_Provided text_:

──────────

NEWS & MEDIA
IMAJINE THAT AMONG ICIC AND FORTUNE'S INNER CITY 100 WINNERS
PRESS RELEASE - September 23, 2016
Annual ranking showcases the fastest-growing urban businesses in America.
LAWRENCE, MA – The Initiative for a Competitive Inner City (ICIC) and Fortune have announced that Imajine That had been selected for prestigious 2016 Inner City 100 list. This recognition places Imajine That in an exemplary lineage of nearly 900 fast-growing and innovative inner city businesses.
ICIC’s Inner City 100 is an annually compiled and released list featuring high-power, high-potential businesses from around the country with headquarters in inner cities. Each company is selected by ICIC with help from a national network of nominating partners who seek to identify, spotlight, and further enable the named companies’ innovative urban entrepreneurship. Ranked by revenue growth, the esteemed recipients go on to have their names published in Fortune.
Imajine That ranked 45th overall on the list of 100. Imajine That, which provides education and enrichment programs for children through an experiential museum in Lawrence, pop-up programming in the Lawrence and Boston Public Schools, and daylong, family engagement preschool programs, reported 2015 revenues of $1.94 million and a five-year growth rate of 282 percent from 2011-2015.
The full list can be viewed on the Fortune website here.
In addition to announcing the list, company CEOs were invited to gather for a full-day event featuring thought-provoking sessions, insightful leadership advice, and robust networking opportunities. Past winners have reported meeting future multi-million dollar investors as a result of appearing on the Inner City 100 list and attending the accompanying colloquium.
The rankings for each company were announced at the Inner City 100 Conference and Awards Ceremony on Wednesday, September 14, 2016 at the Aloft Hotel in Boston, MA. Before the awards celebration, winners gathered for a full-day business symposium featuring management case studies from Harvard Business School professors and interactive sessions with top CEOs. Keynote speakers at this year’s event included Interim CEO of Staples Shira Goodman, Chairman and CEO of Pinnacle Group and Inner City 100 alumnus Nina Vaca, and Harvard Business School Professor and ICIC Founder and Chairman Michael E. Porter. Other speakers included Corey Thomas, CEO of Rapid 7, Loren Feldman of Forbes, Lynda Applegate and Amy Edmondson from Harvard Business School, John Stuart of PTC, Robert Wallace, CEO of Bithenergy, and Brook Colangelo of Houghton Mifflin Harcourt.
Of particular note, ICIC inducted 14 businesses into the Inner City 100 “Hall of Fame” as homage to these companies’ successive growth achievement of five or more years. For only the second time in ICIC’s history of 18 years a business has made the Inner City 100 for the 10th time: Raining Rose of Cedar Rapids, IA. Such consistent appearances affirm the resilient upwards trajectory of, and demonstrated need for, local inner city businesses like the ones celebrated on this year’s list.

──────────

_Material provided_:

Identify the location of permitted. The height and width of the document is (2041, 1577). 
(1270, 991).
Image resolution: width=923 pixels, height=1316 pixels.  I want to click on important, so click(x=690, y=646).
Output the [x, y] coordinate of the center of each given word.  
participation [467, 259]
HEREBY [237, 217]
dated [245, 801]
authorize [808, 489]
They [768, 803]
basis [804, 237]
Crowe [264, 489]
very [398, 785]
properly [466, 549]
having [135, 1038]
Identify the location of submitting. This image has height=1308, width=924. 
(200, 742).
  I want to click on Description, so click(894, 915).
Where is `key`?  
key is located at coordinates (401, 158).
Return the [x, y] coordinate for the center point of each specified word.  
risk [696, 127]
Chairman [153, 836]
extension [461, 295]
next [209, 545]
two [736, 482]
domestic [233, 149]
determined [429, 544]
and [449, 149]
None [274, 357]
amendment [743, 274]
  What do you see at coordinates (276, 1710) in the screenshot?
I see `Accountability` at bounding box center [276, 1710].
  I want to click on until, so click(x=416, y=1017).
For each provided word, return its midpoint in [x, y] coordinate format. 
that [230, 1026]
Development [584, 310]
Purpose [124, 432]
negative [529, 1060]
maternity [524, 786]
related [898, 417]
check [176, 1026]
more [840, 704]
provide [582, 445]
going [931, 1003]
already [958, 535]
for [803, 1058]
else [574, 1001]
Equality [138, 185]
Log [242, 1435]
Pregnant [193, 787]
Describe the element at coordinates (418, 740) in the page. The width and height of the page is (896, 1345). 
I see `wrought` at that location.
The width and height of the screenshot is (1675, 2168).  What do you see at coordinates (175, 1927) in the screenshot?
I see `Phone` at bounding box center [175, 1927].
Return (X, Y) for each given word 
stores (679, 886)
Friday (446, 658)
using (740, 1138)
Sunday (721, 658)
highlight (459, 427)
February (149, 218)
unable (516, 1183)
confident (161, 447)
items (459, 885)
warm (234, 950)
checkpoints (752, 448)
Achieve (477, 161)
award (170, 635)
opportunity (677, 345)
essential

──────────

_Directions_:
1) Answer these questions about the Inner City 100 press release:
(a) What overall rank did Imajine That receive?
(b) Where was the Inner City 100 Conference and Awards Ceremony held?
(c) How many businesses did ICIC induct into the Hall of Fame?
2) Could you write the next paragraph of the Inner City 100 press release, picking up after its final sentence?

_Solved tasks_:
1)
(a) 45th overall
(b) At the Aloft Hotel in Boston, MA
(c) 14

2)
“We are extraordinarily proud of these pioneering entrepreneurs who lead the way in economic revitalization in America’s inner cities,” says Steve Grossman, CEO of ICIC, of the list of 100.
The Inner City 100 program recognizes and supports successful inner city business leaders, and celebrates their role in providing innovation and job creation in America’s cities. These companies strengthen local American economies, provide job opportunities for underrepresented communities, and drive forward economic and social development.
Boasting an average five-year growth rate of 458 percent between 2011 and 2015, the 2016 Inner City 100 winners represent a wide span of geography, hailing from 42 cities and 25 states. Collectively, the winners employed 7,324 people in 2015, and on average over a third of their employees live in the same neighborhood as the company.
Highlights of the 2016 Inner City 100 include:
- Employ 7,324 workers total in 2015.
- Created 4,696 new jobs in the last five years.
- On average, 34% of employees live in same neighborhood as the company.
- Average company age is 16 years.
- Average 2015 revenue is $12.2 million.
- 34% are women-owned.
- 37% are minority-owned.
- 6% of the winners are certified B-Corps.
- 26 industries represented in the top 100.
Initiative for a Competitive Inner City (ICIC)
ICIC is a national nonprofit founded in 1994 by Harvard Business School professor Michael E. Porter. ICIC's mission is to promote economic prosperity in America's inner cities through private sector investment that leads to jobs, income and wealth creation for local residents. Through its research on inner city economies, ICIC provides businesses, governments and investors with the most comprehensive and actionable information in the field about urban market opportunities. The organization supports urban businesses through the Inner City 100, Inner City Capital Connections and the Goldman Sachs 10,000 Small Businesses programs. Learn more at www.icic.org or @icicorg.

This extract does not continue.